A proposta original prevê que o Banco Central tenha autonomia administrativa e financeira sob supervisão do Congresso, o que incomodou o Executivo. O governo alega perda de gestão da política monetária e do instrumento para demitir o presidente do Banco Central, caso considere necessário. As críticas bloquearam o debate, com a avaliação de instituições do mercado financeiro de que a PEC poderia entregar uma gestão técnica à disputa política.

Senador Plínio Valério (PSDB-AM), relator da Proposta de Emenda à Constituição (PEC) de autonomia financeira do Banco Central Foto: Waldemir Barreto/Agência Senado

Valério afirma que planeja dissolver as críticas deixando explícita em seu texto a obediência às metas e aos objetivos fixados pelo Conselho Monetário Nacional (CMN), composto pelos ministros da Fazenda, do Planejamento e pelo presidente do BC. Na prática, o CMN é controlado pelo governo, que escolhe dois dos três integrantes.
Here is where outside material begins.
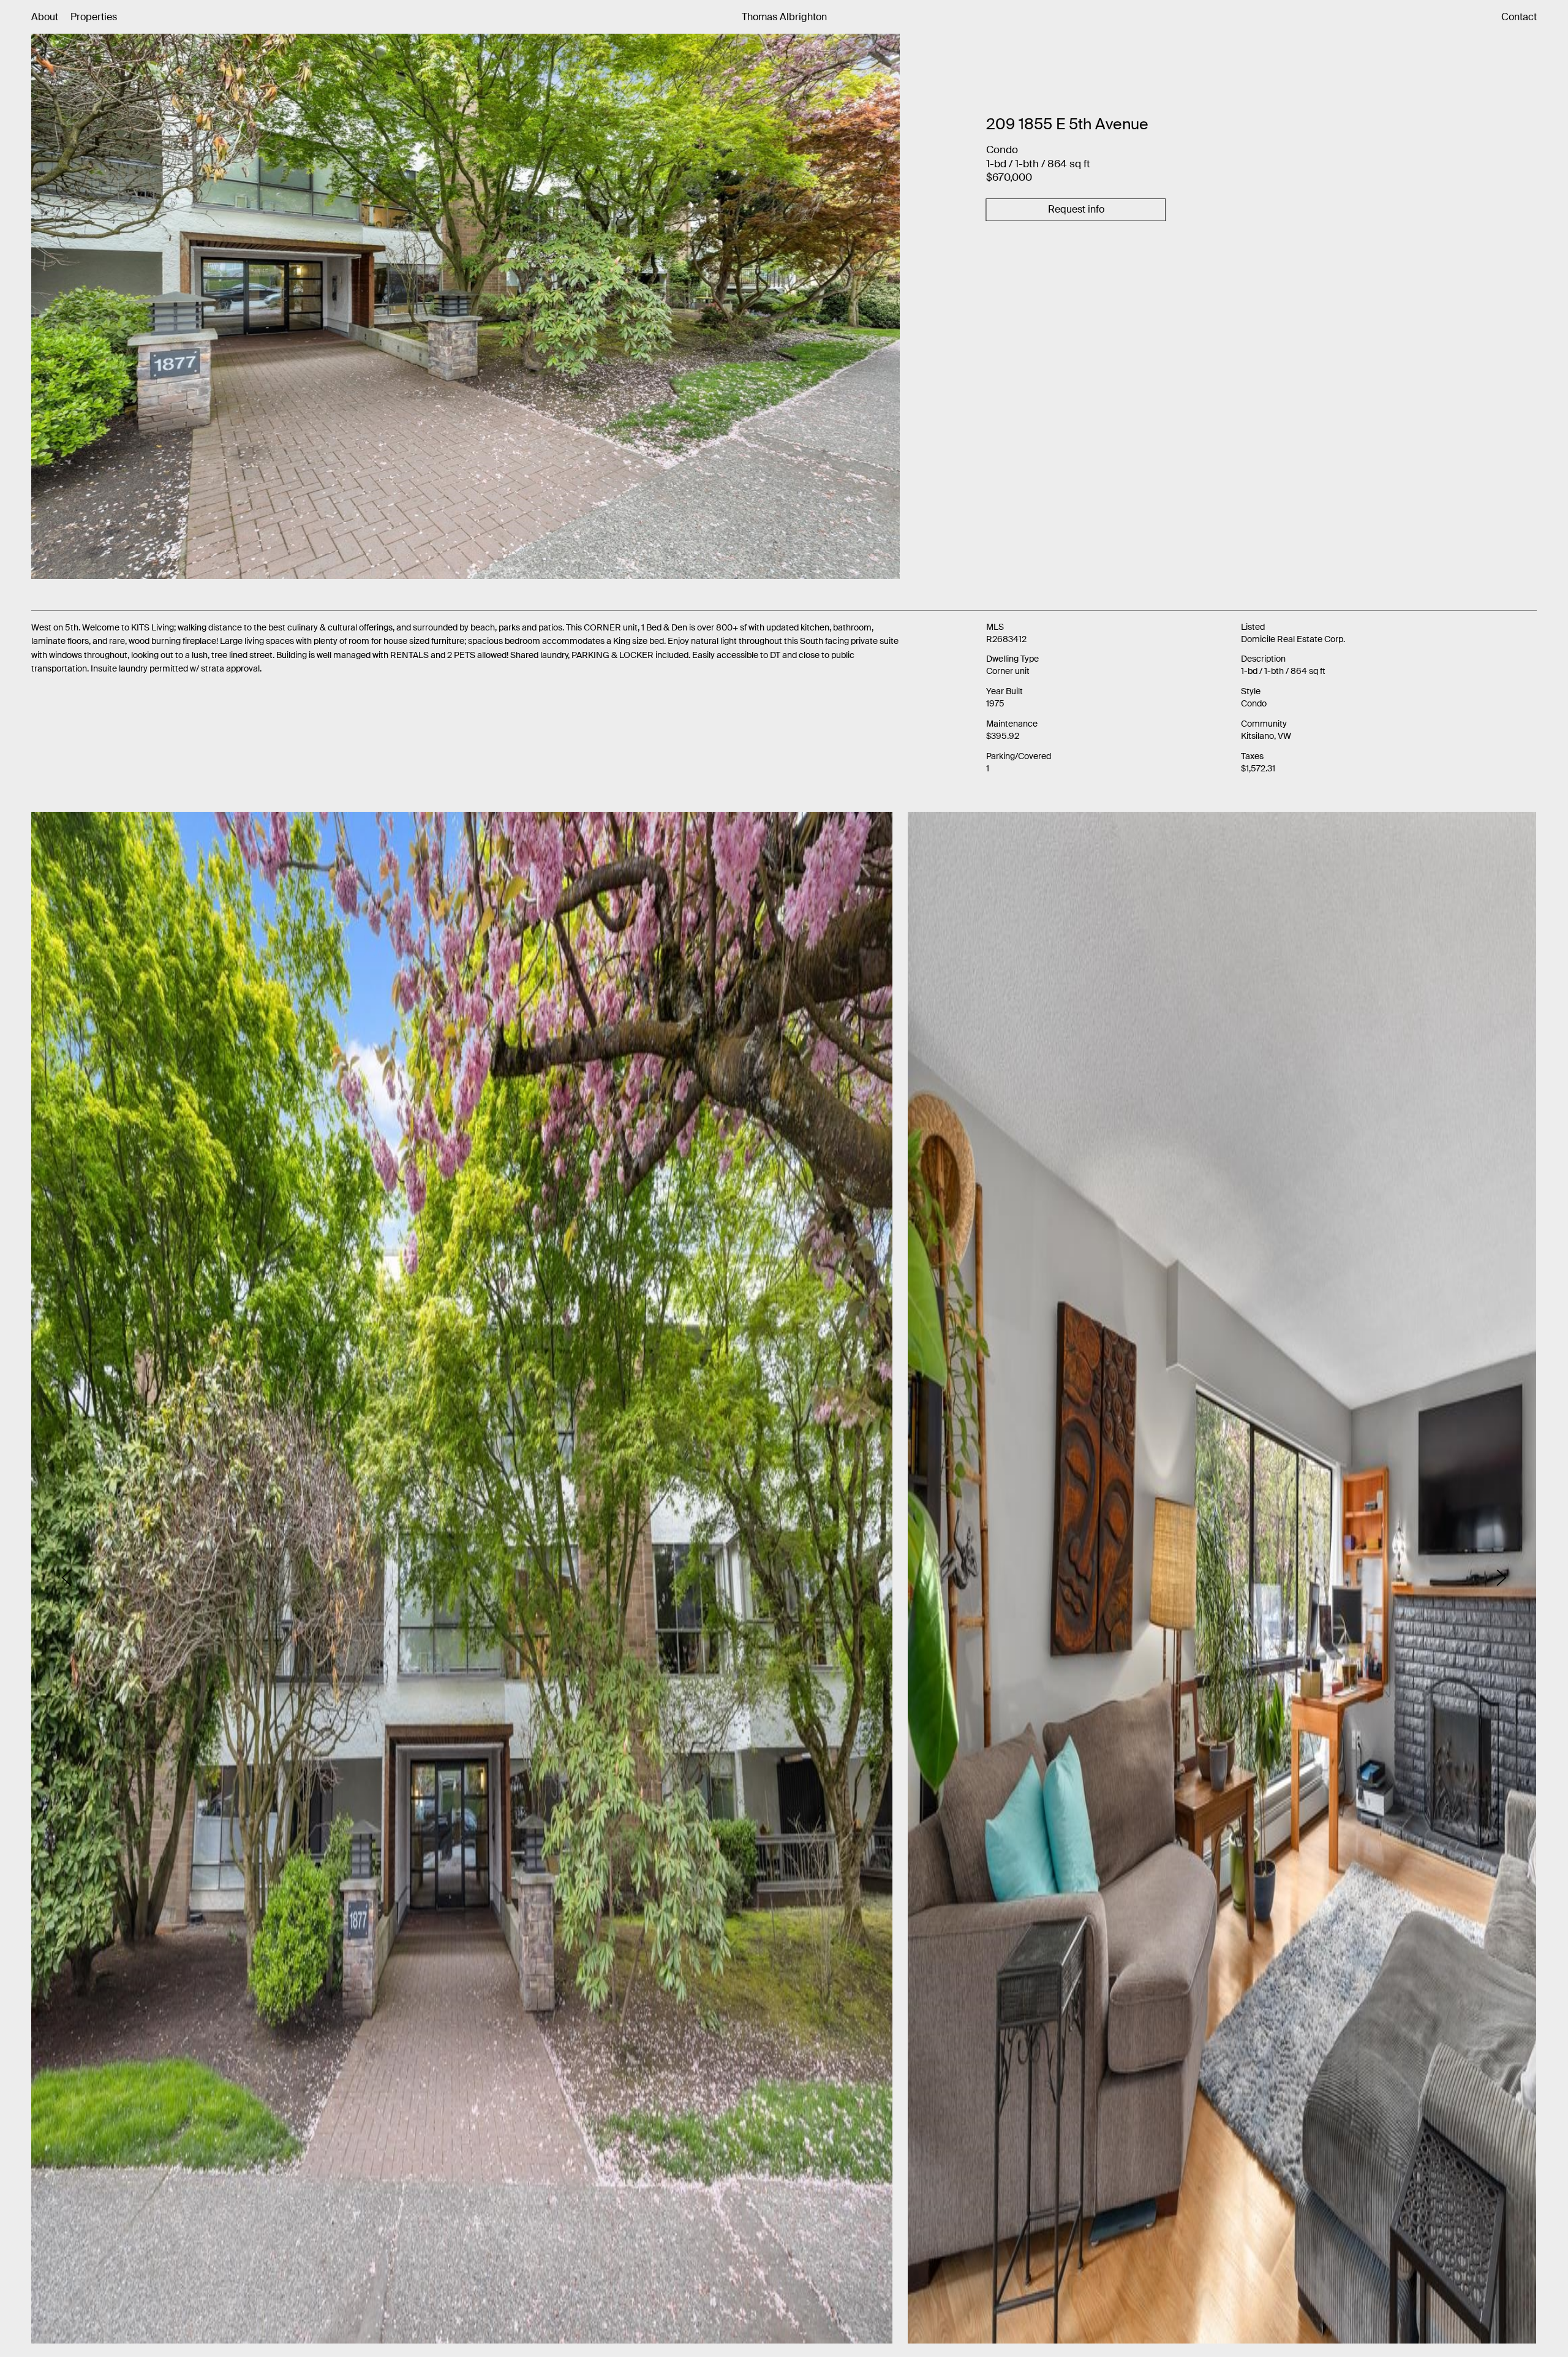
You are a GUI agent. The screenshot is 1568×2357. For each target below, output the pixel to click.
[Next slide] (1501, 1578)
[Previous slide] (66, 1578)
O conselho define as metas de inflação, a serem perseguidas pelo Banco Central por meio da taxa básica de juros.

A alteração também deve garantir que o presidente da República mantenha o poder de pedir a demissão do presidente do Banco Central caso ele apresente desempenho insuficiente, possibilidade que já existe hoje pela lei de autonomia do BC. Integrantes do governo temiam que o alcance da PEC ameaçasse essa iniciativa. De toda forma, a demissão de um presidente do banco só pode ser sacramentada com aprovação do Senado.

Em seu relatório, o Senado, diz Valério, será citado como uma entidade fiscalizadora do BC, nos moldes como já funciona hoje na condução da política monetária e em atribuições como regulador do mercado financeiro — o presidente do BC deve prestar esclarecimentos, duas vezes por ano, à Casa sobre os rumos da inflação e da estabilidade bancária.

Segundo Valério, a mudança atende às críticas feitas pelo líder do governo no Senado, Jaques Wagner (PT-BA), a quem tem procurado atrás de sugestões do Executivo.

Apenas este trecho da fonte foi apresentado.